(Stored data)

━━━━━━━━━━━━━━━━━━━━━━━━━━━━━━

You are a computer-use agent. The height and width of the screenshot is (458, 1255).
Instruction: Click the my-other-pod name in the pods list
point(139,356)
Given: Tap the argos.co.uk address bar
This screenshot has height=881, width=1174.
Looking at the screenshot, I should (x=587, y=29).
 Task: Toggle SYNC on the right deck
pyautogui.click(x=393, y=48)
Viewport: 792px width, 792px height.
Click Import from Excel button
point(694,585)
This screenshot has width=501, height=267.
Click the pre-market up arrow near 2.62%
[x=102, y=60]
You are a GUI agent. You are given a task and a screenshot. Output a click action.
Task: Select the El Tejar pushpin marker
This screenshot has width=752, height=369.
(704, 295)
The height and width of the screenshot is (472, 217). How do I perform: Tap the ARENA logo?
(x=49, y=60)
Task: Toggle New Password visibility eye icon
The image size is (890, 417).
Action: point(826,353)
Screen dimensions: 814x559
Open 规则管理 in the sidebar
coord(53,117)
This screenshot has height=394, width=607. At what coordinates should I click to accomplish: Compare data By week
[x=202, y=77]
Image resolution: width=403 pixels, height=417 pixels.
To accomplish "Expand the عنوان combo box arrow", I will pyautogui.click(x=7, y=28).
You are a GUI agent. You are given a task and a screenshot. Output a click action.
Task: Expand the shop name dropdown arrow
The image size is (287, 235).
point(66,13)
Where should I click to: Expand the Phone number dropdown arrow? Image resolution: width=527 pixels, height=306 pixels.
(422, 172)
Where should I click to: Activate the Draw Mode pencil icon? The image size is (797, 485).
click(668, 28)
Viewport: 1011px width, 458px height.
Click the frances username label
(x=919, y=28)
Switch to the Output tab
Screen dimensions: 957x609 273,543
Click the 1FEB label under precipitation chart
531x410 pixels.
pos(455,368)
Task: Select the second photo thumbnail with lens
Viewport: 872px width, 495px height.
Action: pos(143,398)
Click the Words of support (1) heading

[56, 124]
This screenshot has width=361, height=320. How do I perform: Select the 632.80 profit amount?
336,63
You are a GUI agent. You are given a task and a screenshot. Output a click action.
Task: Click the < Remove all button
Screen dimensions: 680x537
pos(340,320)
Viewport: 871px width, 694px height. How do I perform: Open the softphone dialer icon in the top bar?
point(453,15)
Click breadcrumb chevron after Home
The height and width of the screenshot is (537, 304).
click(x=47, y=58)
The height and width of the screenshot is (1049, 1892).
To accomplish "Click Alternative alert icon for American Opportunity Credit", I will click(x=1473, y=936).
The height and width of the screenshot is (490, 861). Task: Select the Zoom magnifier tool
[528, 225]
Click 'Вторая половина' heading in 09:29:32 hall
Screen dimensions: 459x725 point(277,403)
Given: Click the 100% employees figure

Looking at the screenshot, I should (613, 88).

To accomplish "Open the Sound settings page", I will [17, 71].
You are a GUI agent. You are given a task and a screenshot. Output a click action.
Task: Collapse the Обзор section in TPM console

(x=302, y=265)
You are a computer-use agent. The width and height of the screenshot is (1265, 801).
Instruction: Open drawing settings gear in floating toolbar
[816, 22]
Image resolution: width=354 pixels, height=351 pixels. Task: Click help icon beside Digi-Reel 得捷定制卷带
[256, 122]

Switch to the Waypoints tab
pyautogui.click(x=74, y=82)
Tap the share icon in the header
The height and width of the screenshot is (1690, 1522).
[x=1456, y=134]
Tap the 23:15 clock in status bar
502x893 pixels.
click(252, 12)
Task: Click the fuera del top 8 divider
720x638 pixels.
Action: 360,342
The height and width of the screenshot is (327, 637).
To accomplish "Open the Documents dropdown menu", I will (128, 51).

━━━━━━━━━━━━━━━━━━━━━━━━━━━━━━

> **Your instructions**
Search the records above for "will" and copy every line that has it.

> **Output for this task**
To accomplish "Expand the عنوان combo box arrow", I will pyautogui.click(x=7, y=28).
To accomplish "Click Alternative alert icon for American Opportunity Credit", I will click(x=1473, y=936).
To accomplish "Open the Sound settings page", I will [17, 71].
To accomplish "Open the Documents dropdown menu", I will (128, 51).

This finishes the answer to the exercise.